▶ [TASK TO CARRY OUT] Could you copy, word for word, the lines of the material below from the line containing "Click chevron next" up to and including the line containing "tap(142, 5)"?

▶ [DATA PROVIDED]
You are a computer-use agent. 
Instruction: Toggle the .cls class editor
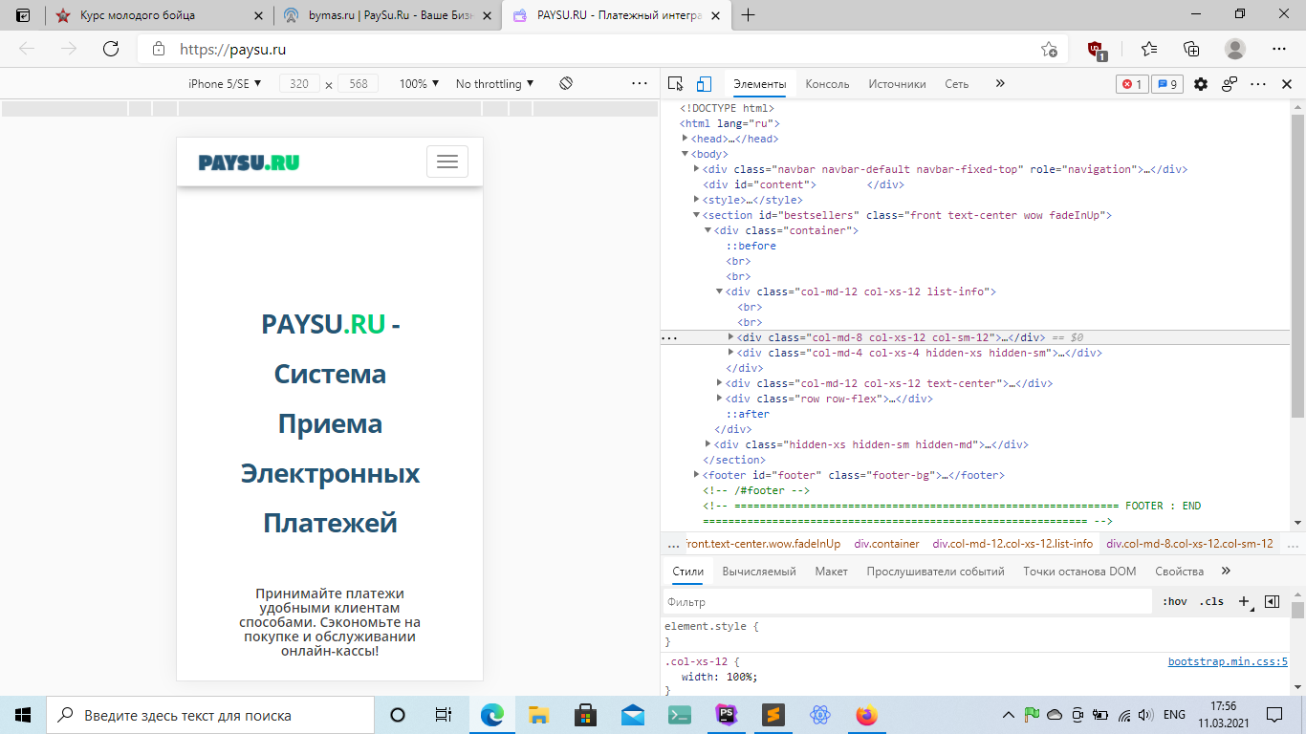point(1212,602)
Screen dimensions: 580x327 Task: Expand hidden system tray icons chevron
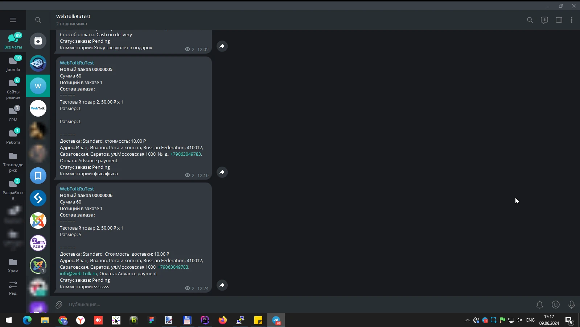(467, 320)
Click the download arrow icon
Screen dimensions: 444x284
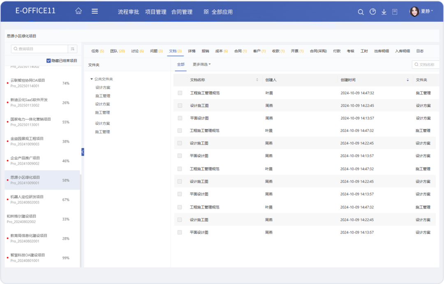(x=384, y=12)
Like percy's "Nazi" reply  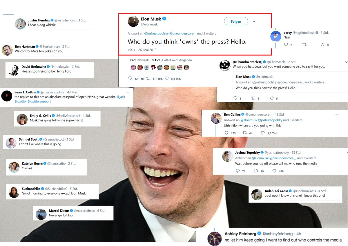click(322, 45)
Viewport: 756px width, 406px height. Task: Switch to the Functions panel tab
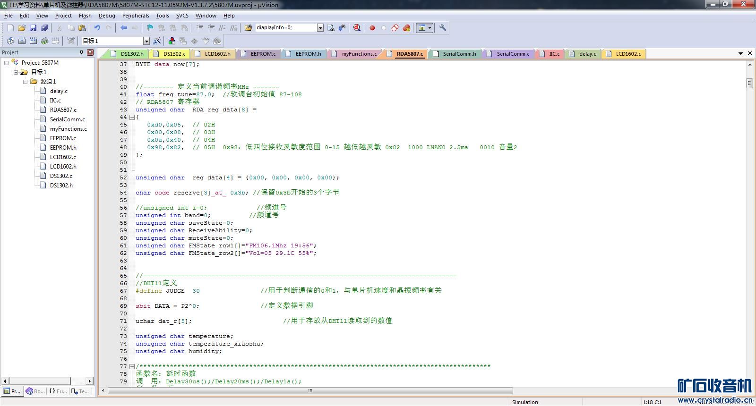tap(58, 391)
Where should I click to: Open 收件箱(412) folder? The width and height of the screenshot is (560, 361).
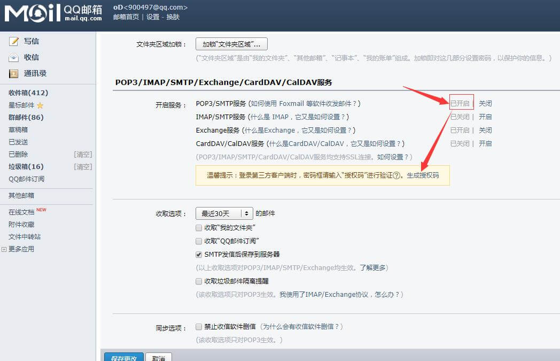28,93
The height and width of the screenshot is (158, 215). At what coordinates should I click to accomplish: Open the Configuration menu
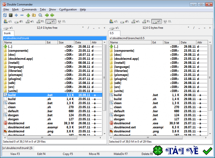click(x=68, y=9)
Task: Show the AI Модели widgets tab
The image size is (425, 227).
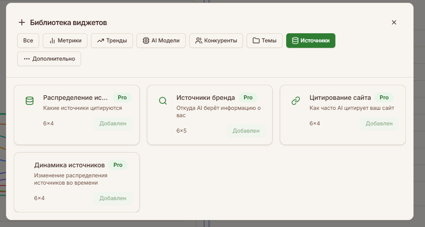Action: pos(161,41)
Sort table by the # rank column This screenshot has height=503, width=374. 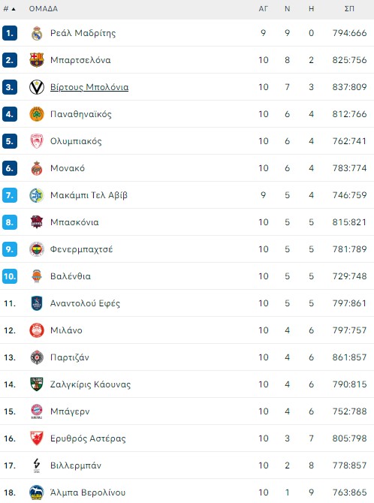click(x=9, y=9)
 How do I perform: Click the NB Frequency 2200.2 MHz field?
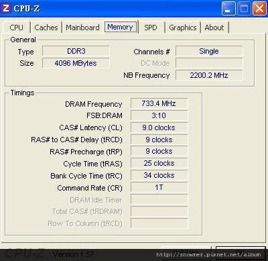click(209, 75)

* * *

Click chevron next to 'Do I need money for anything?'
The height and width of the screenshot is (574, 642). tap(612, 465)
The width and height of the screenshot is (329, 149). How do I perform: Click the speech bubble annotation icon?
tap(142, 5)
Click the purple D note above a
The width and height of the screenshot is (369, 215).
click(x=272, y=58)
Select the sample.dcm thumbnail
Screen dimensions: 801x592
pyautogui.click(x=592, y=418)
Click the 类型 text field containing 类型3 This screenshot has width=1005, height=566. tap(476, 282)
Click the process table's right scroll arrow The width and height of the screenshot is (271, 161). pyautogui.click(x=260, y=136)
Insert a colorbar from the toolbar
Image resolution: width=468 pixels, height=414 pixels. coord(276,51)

▶ [SOLUTION TO THE EXERCISE]
Click chevron next to 'Do I need money for anything?'
The height and width of the screenshot is (574, 642). tap(612, 465)
The width and height of the screenshot is (329, 149). How do I perform: Click the speech bubble annotation icon?
tap(142, 5)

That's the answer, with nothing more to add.